--- Start ---
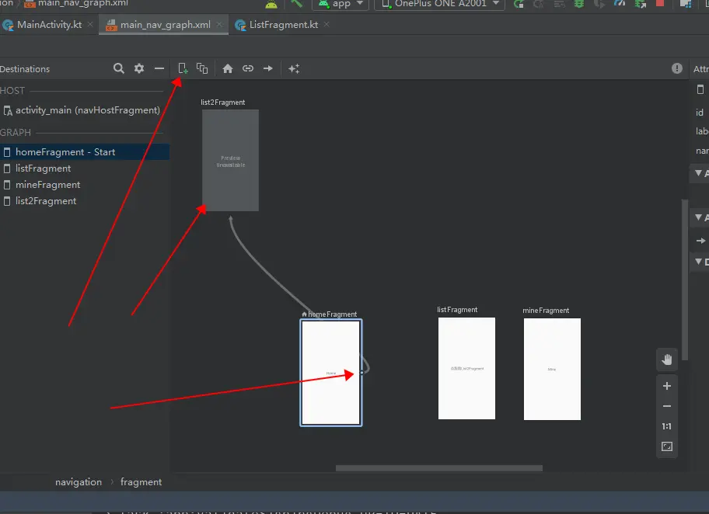Assign start destination with home icon
The width and height of the screenshot is (709, 514).
pos(228,68)
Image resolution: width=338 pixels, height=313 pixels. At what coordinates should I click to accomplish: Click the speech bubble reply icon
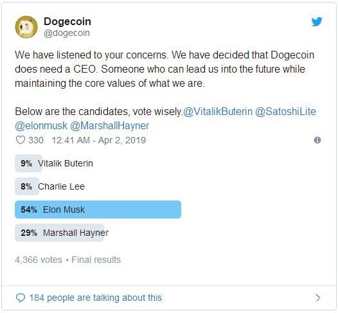coord(21,298)
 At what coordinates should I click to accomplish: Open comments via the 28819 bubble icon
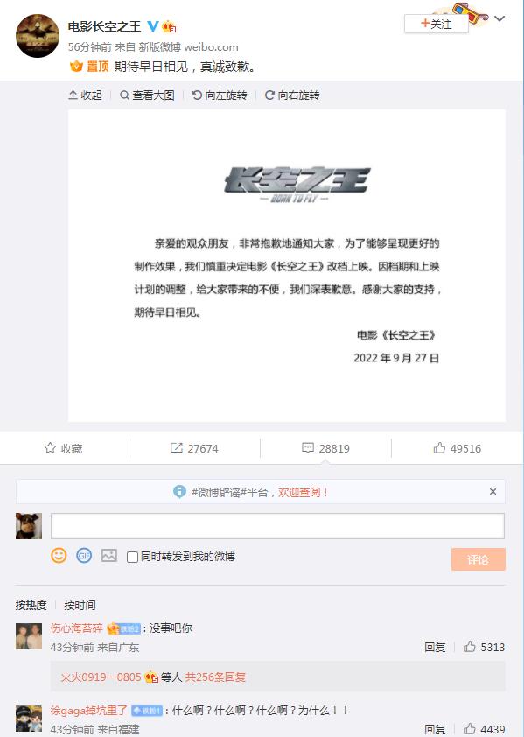click(308, 448)
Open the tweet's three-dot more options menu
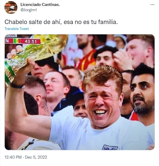The height and width of the screenshot is (166, 159). click(x=152, y=4)
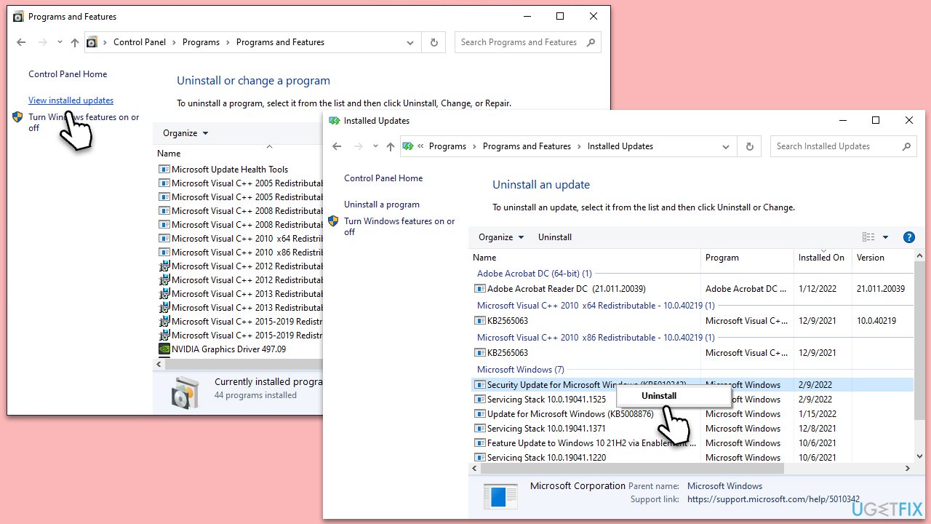Change the view using the list-view icon
The width and height of the screenshot is (931, 524).
868,237
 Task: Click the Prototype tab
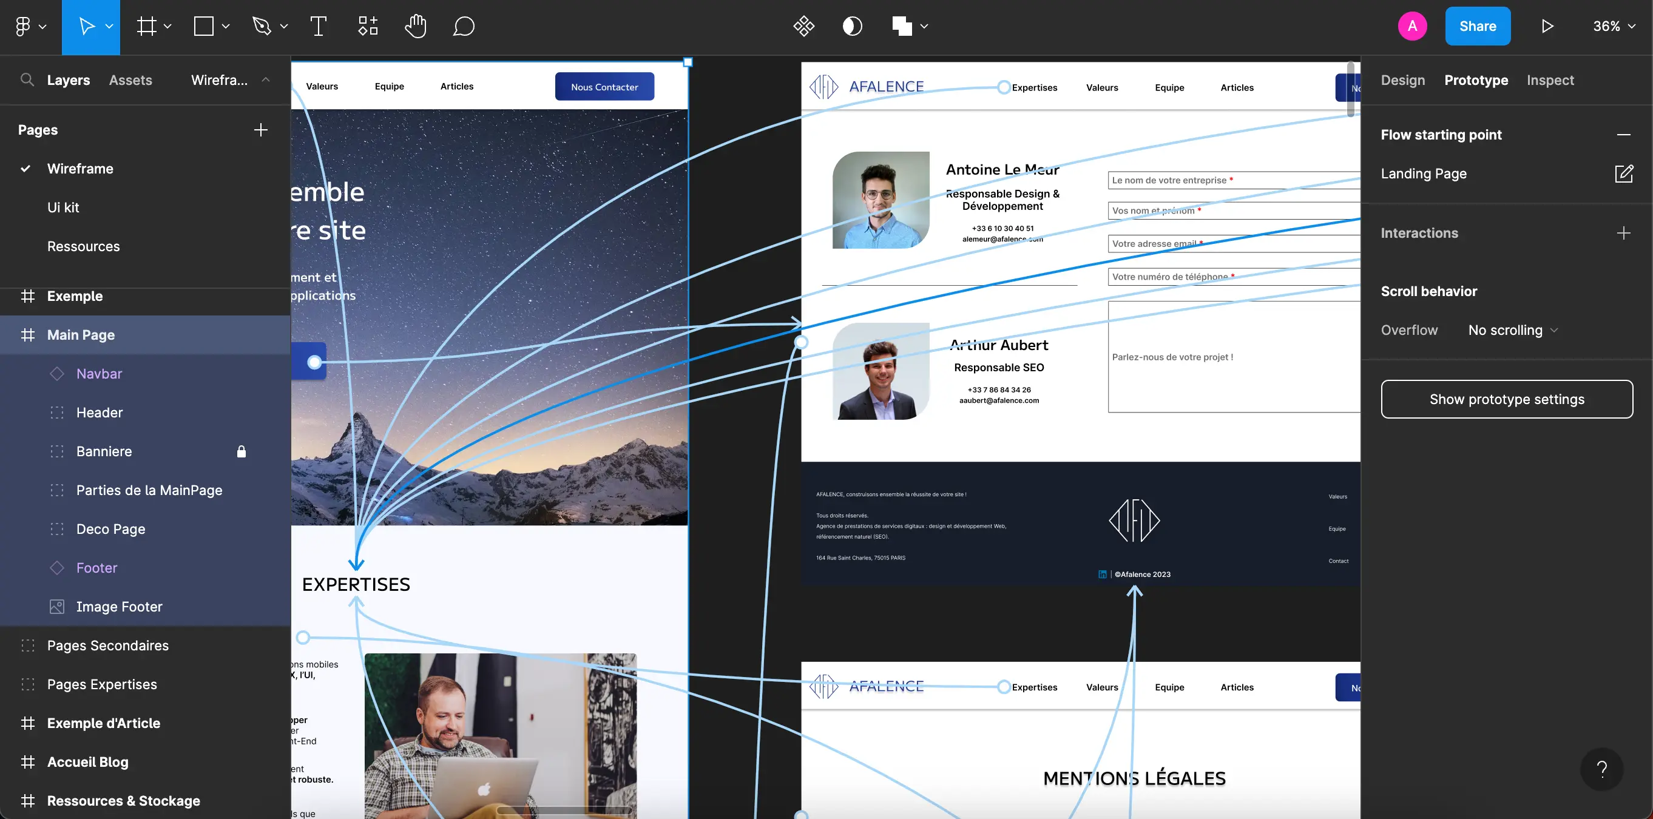coord(1475,80)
--- End ---
▶ **PROBLEM DETAILS**:
Transcribe the entire listing above verbatim, line by line, leaving out the pictures.

▶ **SOLUTION**:
Assign start destination with home icon
The width and height of the screenshot is (709, 514).
pos(228,68)
Image resolution: width=338 pixels, height=313 pixels. At what coordinates should I click to accomplish: Click the speech bubble reply icon
coord(21,298)
 At what coordinates should I click to accomplish: Open comments via the 28819 bubble icon
click(308, 448)
Open the tweet's three-dot more options menu
The height and width of the screenshot is (166, 159). click(x=152, y=4)
Change the view using the list-view icon
The width and height of the screenshot is (931, 524).
868,237
 Task: Click the Prototype tab
coord(1475,80)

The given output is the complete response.